Assignment. Which lines in the data below contain the word "agent"? Pull each of them out.

Data excerpts
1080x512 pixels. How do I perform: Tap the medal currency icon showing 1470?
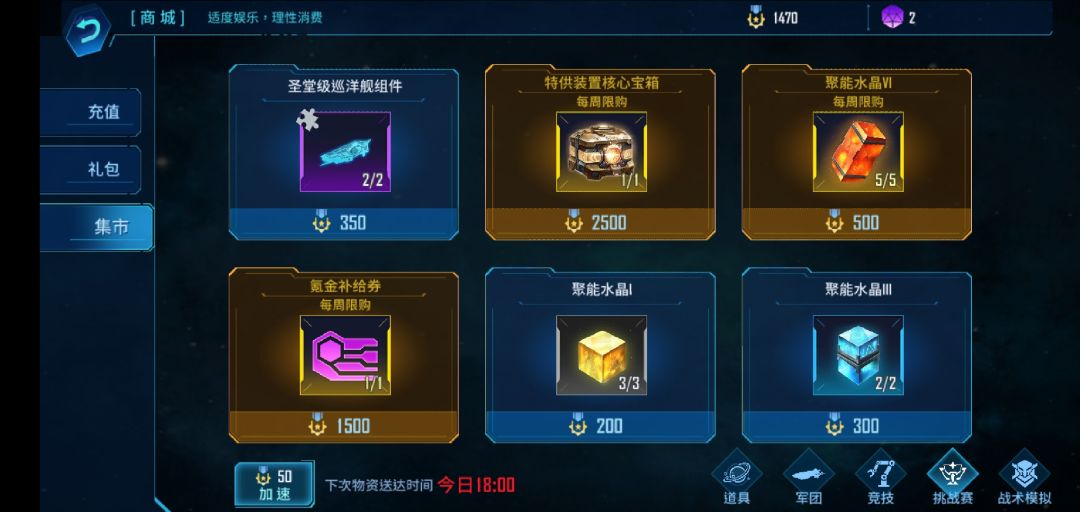[756, 17]
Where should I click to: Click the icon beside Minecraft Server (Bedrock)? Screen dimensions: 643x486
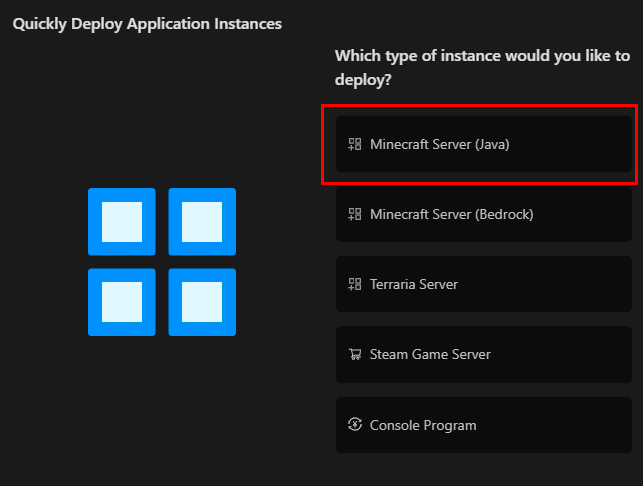354,214
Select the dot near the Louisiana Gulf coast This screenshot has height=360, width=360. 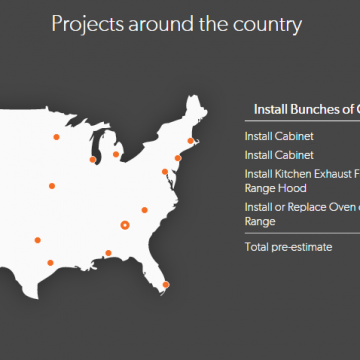[x=108, y=253]
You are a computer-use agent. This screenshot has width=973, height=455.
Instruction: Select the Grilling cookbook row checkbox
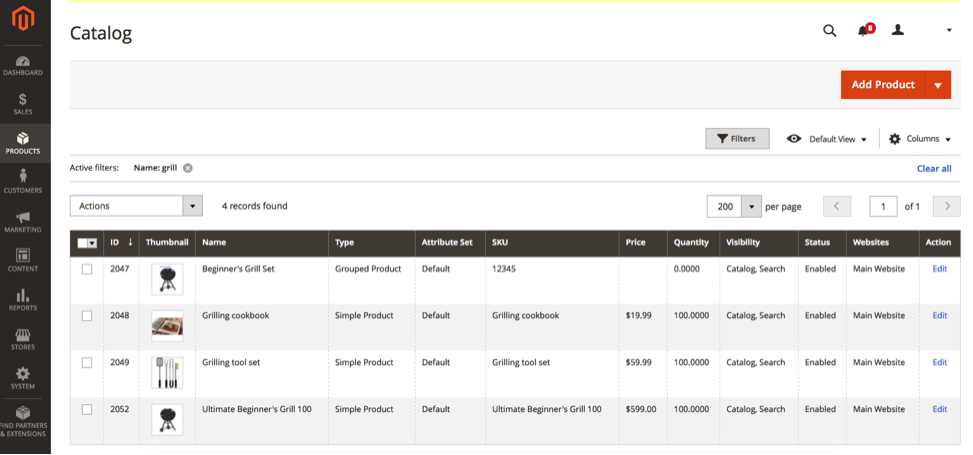tap(87, 315)
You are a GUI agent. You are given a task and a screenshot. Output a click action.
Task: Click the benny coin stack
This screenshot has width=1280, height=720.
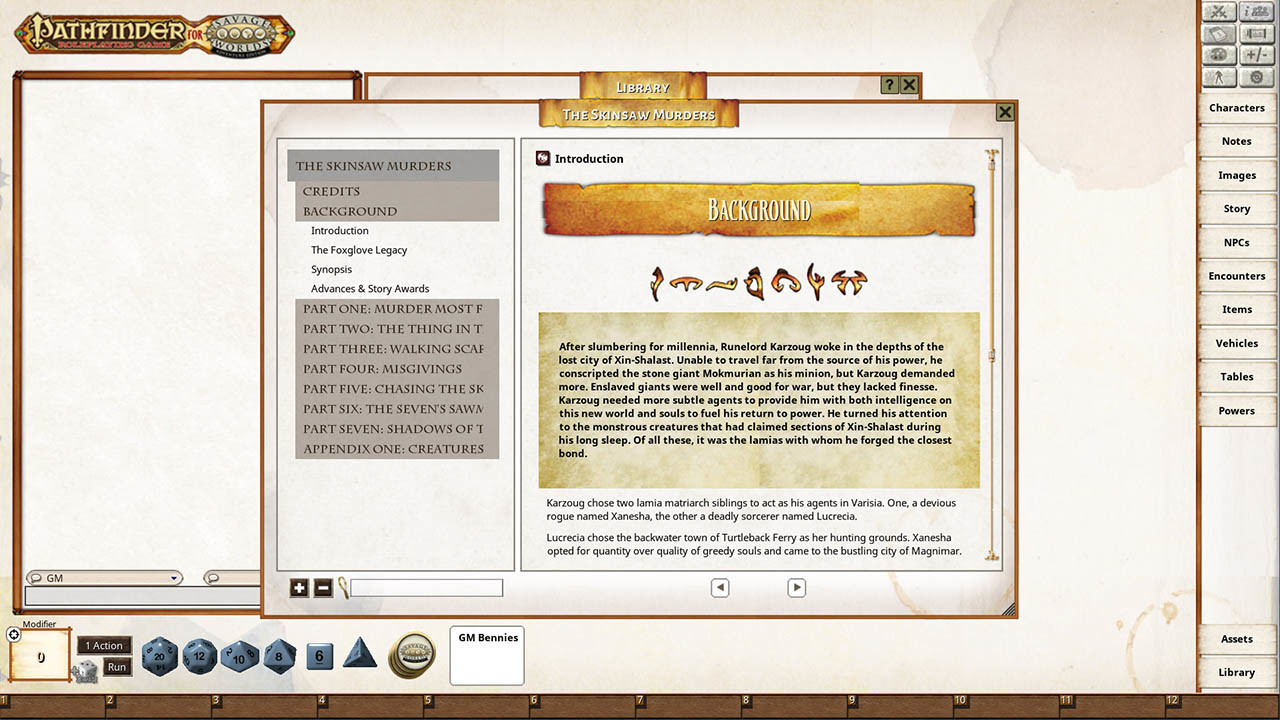(x=411, y=655)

Response.
You are a computer-use agent. This screenshot has width=973, height=455.
You are a GUI agent. You are given a task and a screenshot. Output a click action.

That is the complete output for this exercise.